SVHS : Les experts de l’OMS s’inquiètent de la propagation du virus H5N1 à l’être humain. Pourquoi le niveau d’alerte a-t-il augmenté récemment, alors que le virus circule depuis plus de vingt ans ?
Benjamin Roche : De la grippe espagnole à la grippe H1N1 en 2009, la plupart des pandémies de grippe chez l’homme ont été provoquées par des virus aviaires, qui étaient d’abord adaptés aux oiseaux. Ces virus ont beaucoup de mal à passer directement chez l’homme.

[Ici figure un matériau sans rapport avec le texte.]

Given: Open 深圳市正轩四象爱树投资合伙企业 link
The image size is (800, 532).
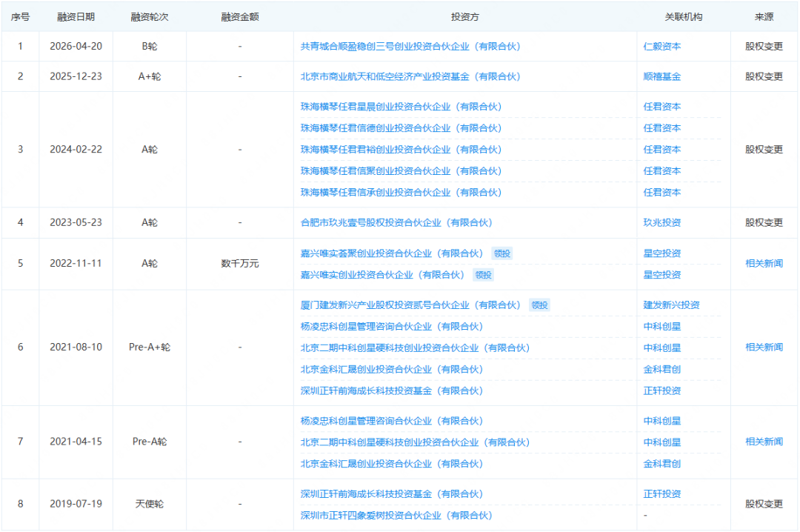Looking at the screenshot, I should click(x=396, y=516).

Ils ont souvent besoin d’hôtes intermédiaires pour être capables de se transmettre d’être humain à être humain. Lorsqu’un virus aviaire acquiert cette capacité, c’est un boulevard qui s’offre à lui, car les populations ne sont pas du tout immunisées, comme dans le cas de la grippe saisonnière. Le virus peut s’étendre à l’ensemble de la planète en quelques mois. C’est ce scénario que les autorités sanitaires redoutent. On a franchi une étape en ce sens avec le virus H5N1 depuis qu’il infecte plusieurs espèces de mammifères.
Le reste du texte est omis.